Wang Xifeng (rendered Phoenix in Chi-chen Wang's translation) is one of the principal characters in the classic 18th-century Chinese novel Dream of the Red Chamber. She came from one of the Four Great Families, the Wangs (the other three are Jia, Shi, and Xue), and is known for her wit and intelligence, her vivacious manner, her great beauty, her multiple-faced personality, and her fierce sense of fidelity. The name “Xifeng” was considered masculine in her era. This accounts for her self-assuredness and straightforward ways, characteristics that do not quite fit with the traditional female role at the time.

==Relations==
Xifeng is a niece of Lady Wang and is married to Jia Lian, the eldest grandchild of Grandmother Jia (hence, she is related to Baoyu by blood and by marriage). As such she plays a significant role in the day-to-day running of the Rongguo household; in fact, she is the de facto holder of the household's purse. She is the most powerful woman in the Jia Clan, after Grandmother Jia and Lady Wang. She is also worldly, tactful, and able to sweet-talk Grandmother Jia and the other powerful ladies within the family while controlling the servants with an iron fist. However, she is disliked by the jealous Lady Xing, her husband's stepmother, who came from a family of lower social status and who resented Xifeng for her talent and power.

==Relationship With Jia Lian==
Xifeng's relationship with her sybaritic husband changed greatly as the story progressed. At first, Jia Lian was infatuated with his new bride, weeping hysterically when she got ill with a voodoo curse. But he is a womanizer by nature and grew tired of Xifeng's stringent control. In one chapter, he slept with a servant woman during his daughter's illness; in another, he was caught in bed with the wife of his servant on Xifeng's birthday. The fatal turn in their relationship came when Jia Lian met You Erjie at a funeral, and married her in secret (right after Xifeng's abortion). Xifeng was kept in the dark for months. When she found out, the outraged mistress came up with a cunning plan. She put on a pretty smile and invited You Erjie to live with the Jia family, putting the unfortunate concubine completely under her control. In the end, You Erjie lost her child to a charlatan and committed suicide. Xifeng and Jia Lian's relationship deteriorated quickly after this.

==Personality==

Sister Feng (凤姐, Fèng Jiě) as Xifeng is also known, is well known in the novel both for her great capability as well as her almost-venomous character; when a poorer member of the Jia family once tried to seduce her into having an affair with him, she tricked him repeatedly into "rendezvous" which turned out to be a trap, and the offending man eventually died of his desire for her (Chapters 11 and 12). Yet she is, without doubt, the most capable woman, if not the most capable character of either sex, within the novel; impartial and harsh in her discipline, she is hailed by her niece-in-law Qin Keqing as "a hero amongst womenfolk". She can be kindhearted towards rustic folks like Granny Liu and poor relatives like Xing Xiuyan (who is not related to her at all but a niece of Lady Xing), but capable of great cruelty when her power is challenged, such as engineering the suicide of her husband's concubine You Erjie, whom Jia Lian married in secrecy, fearing the wrath of his wife.

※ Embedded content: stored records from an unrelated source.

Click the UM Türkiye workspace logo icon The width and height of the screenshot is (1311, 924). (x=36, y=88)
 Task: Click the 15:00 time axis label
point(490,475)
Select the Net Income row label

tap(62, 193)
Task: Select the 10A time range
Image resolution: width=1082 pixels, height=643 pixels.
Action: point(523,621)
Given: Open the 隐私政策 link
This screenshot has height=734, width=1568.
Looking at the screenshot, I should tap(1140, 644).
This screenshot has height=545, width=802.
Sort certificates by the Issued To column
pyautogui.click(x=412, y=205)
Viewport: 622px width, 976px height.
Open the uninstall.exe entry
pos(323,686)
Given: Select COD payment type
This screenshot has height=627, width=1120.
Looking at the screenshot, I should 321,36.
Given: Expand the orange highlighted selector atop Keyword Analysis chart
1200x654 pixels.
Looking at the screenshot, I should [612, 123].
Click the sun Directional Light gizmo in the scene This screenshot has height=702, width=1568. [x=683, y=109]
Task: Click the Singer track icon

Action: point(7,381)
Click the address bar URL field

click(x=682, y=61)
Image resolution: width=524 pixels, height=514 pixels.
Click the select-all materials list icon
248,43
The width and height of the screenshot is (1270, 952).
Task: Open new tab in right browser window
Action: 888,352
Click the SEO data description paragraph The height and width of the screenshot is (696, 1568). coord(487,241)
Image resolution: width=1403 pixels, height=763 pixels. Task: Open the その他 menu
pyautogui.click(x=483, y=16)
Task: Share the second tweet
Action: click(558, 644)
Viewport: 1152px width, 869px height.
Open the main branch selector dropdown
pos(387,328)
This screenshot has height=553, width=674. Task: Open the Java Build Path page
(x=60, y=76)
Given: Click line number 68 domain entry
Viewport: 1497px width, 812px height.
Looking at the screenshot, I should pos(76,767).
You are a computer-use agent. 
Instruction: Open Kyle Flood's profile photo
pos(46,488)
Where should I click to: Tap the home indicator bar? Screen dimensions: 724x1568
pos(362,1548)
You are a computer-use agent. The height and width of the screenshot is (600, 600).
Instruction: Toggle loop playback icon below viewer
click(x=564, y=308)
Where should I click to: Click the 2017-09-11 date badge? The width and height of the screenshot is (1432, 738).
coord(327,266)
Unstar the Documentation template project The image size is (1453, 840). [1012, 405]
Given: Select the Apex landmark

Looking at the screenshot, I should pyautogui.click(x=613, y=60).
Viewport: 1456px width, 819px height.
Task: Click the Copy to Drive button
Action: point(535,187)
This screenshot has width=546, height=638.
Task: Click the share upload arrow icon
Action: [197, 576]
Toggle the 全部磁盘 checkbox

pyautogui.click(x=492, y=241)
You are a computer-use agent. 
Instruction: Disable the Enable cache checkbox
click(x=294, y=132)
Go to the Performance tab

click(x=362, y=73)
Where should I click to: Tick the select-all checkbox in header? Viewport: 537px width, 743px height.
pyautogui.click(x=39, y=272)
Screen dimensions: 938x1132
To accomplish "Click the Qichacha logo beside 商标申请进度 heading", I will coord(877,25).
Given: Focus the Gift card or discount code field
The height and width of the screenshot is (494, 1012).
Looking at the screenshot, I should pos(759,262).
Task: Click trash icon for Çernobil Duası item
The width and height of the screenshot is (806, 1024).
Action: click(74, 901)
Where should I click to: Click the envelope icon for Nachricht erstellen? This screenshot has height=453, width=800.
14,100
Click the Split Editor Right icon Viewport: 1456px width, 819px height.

She has a daughter, her only child from Jia Lian, Jia Qiaojie. In the Cheng-Gao version, when the Jia family collapsed, Qiaojie was sold into a brothel by Xifeng's heartless brother but was rescued by Granny Liu before any harm was done.

Since the last chapters of the original book were lost, it is not known what exactly happened in Cao Xueqin's original ending. But it can be inferred from Xifeng's "panci" (判词, a short poem concluding the fate of a certain character) and other clues that she was probably divorced and abandoned by Jia Lian, thrown in jail, and died on the way to her hometown Jinling.